The Sierra Juarez treefrog is only found in the cloud forests of the Sierra de Juarez, a mountain range within the Sierra Madre de Oaxaca Pine-Oak Forests ecoregion. This critically endangered treefrog is very rare and only a few individuals have been collected since 1970. It is very small— males and females reach up to 30 and 41mm in length respectively. This stream-breeding species thrives in pristine cloud forests where clean freshwater streams, creeks, and pools lined with rocky shorelines and aquatic vegetation provide the very specific habitat it needs to breed. 

The flagship species of the Sierra Madre De Oaxaca Pine-Oak Forests ecoregion is the Tamaulipas pygmy owl. Image credit: Creative Commons 

This ecoregion is located in northern Oaxaca State, and is delineated by the Sierra Norte de Oaxaca Mountains, which have characteristically abrupt and rugged topography. Its tallest peak is Zempoaltepetl (3,400 m), and most of the terrain in this area is above 1,000 m. The climate is temperate and humid with yearly temperatures and rainfall ranging from 16–20°C and 700–4,000 mm respectively. 

This ecoregion has a mosaic of vegetation formations due to the varied climate and topography. Pine forests occur between 1,600–2,600 m, with trees reaching 25–40 m in height. Dominant pine species include Mexican white pine, Chiapas pine, and a regional subspecies of smooth-bark Mexican pine. Pine-oak forests found at 2,000–2,800 m are characterized by Hatweg’s pine, Montezuma pine, netleaf oak, and various other oak species within the genera Quercus. Within humid areas of high elevation cloud forests predominate with red gum, remiendo, and bastard briziletto trees.

The Sierra de Juarez, included within the ecoregion, is one of the richest plant areas in Oaxaca. Dominant endemic plant families include Leguminosae, Rubiaceae, and Monimiaceae. The pine-oak forests of north Oaxaca contain 45 species of oak tree. This ecoregion’s forests contain nearly 40% of the endemic vertebrates of Mesoamerica. 

Rhynchostele cervantesii. Image credit: Creative Commons

There is an abundance of birds, with restricted range species such as Tamaulipas pygmy owl, gray-barred wren, and the vulnerable dwarf jay and bearded wood partridge. The forests also house a high diversity of amphibians and reptiles. Notables include canyon tree frog, the vulnerable Macdougall’s salamander, the critically endangered Sierra Juarez treefrog, and Sierra false brook salamander.

■ Task instructions:
1. Copy the ecoregion passage between "There is an" and "false brook salamander.", inclusive, and substitute "reptiles and amphibians" for "amphibians and reptiles".
2. Name every bird species mentioned in the ecoregion passage.

■ Records supplied:
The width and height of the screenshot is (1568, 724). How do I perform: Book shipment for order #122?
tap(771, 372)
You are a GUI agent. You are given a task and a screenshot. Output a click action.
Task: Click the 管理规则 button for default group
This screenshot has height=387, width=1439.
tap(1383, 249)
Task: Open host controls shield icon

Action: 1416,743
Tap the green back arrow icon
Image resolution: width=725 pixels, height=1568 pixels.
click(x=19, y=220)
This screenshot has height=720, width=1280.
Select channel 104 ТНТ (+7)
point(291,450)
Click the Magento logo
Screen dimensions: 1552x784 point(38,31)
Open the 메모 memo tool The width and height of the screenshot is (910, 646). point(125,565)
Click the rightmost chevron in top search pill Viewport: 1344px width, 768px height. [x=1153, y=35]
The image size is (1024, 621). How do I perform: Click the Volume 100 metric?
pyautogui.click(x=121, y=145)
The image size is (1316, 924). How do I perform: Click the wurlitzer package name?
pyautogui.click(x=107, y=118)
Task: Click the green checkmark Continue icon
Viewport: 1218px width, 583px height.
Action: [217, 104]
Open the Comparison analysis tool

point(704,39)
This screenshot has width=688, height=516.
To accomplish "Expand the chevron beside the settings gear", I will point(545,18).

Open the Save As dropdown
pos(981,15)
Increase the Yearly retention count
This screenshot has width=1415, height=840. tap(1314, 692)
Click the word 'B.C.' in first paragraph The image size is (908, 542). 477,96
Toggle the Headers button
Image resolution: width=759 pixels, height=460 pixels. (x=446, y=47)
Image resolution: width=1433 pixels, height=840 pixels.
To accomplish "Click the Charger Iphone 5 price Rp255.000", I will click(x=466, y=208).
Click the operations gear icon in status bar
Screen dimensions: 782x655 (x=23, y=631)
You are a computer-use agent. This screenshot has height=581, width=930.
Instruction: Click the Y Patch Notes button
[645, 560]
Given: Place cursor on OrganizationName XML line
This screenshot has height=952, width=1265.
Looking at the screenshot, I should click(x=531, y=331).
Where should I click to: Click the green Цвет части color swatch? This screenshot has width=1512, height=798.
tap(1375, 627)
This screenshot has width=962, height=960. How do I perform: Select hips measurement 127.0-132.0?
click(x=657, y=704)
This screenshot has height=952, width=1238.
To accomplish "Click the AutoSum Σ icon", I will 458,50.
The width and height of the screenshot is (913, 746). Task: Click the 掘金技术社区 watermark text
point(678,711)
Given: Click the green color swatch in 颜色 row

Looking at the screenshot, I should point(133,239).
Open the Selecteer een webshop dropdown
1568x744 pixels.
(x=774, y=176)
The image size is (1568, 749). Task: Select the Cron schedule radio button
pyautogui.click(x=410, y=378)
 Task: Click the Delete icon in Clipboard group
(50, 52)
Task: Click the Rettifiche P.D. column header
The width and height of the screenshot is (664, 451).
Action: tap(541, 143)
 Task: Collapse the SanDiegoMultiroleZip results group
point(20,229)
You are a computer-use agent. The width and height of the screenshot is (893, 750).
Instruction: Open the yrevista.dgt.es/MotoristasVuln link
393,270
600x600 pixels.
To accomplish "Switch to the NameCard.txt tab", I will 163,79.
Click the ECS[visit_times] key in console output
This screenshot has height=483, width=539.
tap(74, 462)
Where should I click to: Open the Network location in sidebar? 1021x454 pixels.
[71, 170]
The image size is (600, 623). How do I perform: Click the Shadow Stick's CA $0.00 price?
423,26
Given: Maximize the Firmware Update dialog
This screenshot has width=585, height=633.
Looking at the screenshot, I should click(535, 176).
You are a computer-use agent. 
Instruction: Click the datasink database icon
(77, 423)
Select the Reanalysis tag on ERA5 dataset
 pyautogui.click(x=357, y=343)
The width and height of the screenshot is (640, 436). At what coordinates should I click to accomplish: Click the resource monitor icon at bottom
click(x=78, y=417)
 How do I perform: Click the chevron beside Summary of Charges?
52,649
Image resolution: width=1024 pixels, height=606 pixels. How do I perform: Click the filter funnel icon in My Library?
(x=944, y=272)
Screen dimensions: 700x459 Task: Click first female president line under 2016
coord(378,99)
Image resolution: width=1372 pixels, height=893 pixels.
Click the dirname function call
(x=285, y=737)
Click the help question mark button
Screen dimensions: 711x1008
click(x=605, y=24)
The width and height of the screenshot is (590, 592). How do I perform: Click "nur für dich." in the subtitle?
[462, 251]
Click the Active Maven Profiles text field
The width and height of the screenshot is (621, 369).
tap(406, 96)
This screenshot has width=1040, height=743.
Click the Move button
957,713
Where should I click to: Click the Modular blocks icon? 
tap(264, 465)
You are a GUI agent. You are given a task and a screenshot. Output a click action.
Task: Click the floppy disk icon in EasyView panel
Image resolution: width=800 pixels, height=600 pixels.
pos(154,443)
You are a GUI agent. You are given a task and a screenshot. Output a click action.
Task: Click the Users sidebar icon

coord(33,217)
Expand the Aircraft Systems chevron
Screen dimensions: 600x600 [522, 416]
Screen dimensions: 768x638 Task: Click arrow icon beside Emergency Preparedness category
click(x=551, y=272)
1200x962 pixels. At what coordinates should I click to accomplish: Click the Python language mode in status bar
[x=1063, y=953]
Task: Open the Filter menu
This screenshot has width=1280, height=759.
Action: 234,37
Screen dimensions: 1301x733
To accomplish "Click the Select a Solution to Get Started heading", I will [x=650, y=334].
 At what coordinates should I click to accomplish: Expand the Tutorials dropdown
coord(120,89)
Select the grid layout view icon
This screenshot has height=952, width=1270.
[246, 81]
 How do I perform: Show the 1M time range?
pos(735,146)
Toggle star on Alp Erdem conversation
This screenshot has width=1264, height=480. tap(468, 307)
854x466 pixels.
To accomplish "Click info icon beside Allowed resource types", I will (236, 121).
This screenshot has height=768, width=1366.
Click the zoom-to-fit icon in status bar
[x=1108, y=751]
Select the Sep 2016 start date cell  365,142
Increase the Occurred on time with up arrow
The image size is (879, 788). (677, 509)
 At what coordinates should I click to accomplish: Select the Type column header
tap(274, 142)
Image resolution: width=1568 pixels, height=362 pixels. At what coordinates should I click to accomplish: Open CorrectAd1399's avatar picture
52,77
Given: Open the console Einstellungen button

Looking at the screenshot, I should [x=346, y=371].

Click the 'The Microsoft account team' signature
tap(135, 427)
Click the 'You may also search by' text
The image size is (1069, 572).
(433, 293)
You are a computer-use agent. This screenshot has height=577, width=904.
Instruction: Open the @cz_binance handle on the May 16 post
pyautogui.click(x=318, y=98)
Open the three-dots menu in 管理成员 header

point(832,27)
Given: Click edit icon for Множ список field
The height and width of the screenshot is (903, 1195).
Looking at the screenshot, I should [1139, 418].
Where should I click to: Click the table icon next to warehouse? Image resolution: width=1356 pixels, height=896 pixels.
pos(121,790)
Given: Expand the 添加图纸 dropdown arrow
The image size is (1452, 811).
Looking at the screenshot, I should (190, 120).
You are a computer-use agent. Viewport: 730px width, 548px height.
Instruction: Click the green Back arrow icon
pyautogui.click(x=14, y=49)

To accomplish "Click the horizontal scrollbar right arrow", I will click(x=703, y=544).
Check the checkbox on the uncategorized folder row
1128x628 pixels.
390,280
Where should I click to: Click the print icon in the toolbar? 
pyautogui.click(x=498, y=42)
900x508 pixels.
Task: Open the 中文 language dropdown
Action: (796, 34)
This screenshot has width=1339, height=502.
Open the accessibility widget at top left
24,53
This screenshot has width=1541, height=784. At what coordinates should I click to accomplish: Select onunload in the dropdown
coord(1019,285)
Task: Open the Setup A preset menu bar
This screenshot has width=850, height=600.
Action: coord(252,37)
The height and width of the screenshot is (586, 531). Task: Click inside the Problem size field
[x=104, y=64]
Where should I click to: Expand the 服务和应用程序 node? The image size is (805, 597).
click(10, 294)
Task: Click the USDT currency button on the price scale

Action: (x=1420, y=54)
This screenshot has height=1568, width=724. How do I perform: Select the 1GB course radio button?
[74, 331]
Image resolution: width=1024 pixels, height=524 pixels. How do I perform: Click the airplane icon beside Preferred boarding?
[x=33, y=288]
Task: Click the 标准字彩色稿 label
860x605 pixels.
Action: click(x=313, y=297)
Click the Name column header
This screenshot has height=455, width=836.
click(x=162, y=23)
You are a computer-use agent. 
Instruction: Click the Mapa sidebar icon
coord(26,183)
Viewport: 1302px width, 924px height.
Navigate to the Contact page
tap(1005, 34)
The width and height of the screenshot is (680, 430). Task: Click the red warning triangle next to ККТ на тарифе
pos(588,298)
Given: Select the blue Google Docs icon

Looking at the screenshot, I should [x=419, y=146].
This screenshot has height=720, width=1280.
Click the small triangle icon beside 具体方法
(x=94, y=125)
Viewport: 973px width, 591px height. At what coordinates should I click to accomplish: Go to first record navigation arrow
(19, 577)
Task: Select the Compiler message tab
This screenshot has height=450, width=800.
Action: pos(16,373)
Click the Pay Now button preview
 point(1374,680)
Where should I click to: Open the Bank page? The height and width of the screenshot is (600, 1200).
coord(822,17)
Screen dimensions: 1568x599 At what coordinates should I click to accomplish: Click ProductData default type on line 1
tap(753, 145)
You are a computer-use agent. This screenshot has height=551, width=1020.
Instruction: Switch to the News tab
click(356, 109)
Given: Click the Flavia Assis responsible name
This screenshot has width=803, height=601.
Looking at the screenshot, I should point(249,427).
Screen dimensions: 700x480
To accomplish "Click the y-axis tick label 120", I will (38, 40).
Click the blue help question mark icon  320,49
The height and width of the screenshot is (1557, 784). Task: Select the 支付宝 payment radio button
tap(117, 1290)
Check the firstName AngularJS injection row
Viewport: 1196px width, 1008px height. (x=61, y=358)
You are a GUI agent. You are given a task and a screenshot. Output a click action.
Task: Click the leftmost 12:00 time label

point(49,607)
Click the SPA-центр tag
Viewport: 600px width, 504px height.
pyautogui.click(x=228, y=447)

■ Written responses:
1.
There is an abundance of birds, with restricted range species such as Tamaulipas pygmy owl, gray-barred wren, and the vulnerable dwarf jay and bearded wood partridge. The forests also house a high diversity of reptiles and amphibians. Notables include canyon tree frog, the vulnerable Macdougall’s salamander, the critically endangered Sierra Juarez treefrog, and Sierra false brook salamander.

2.
- Tamaulipas pygmy owl
- gray-barred wren
- dwarf jay
- bearded wood partridge